TASK TO COMPLETE: Everything in the data below except the pictures must be repeated word for word.

*** PROVIDED DATA ***

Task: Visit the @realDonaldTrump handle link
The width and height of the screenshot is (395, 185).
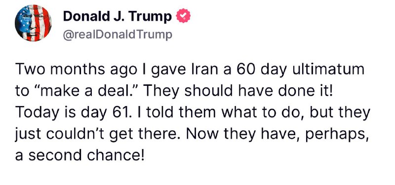Action: tap(118, 35)
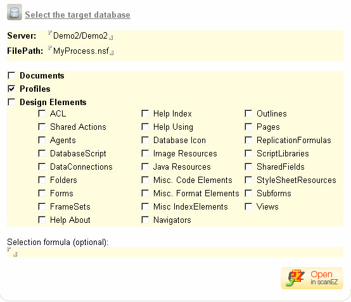Select the Outlines checkbox
Screen dimensions: 351x302
click(248, 113)
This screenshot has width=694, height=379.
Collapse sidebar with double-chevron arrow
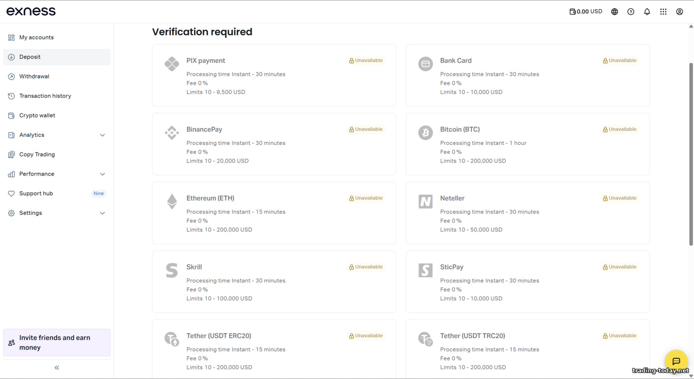point(57,367)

*** End of PROVIDED DATA ***

RESPONSE TO THIS EXERCISE:
Task: Visit the @realDonaldTrump handle link
The width and height of the screenshot is (395, 185).
Action: tap(118, 35)
Select the Outlines checkbox
Screen dimensions: 351x302
click(248, 113)
This screenshot has width=694, height=379.
Collapse sidebar with double-chevron arrow
point(57,367)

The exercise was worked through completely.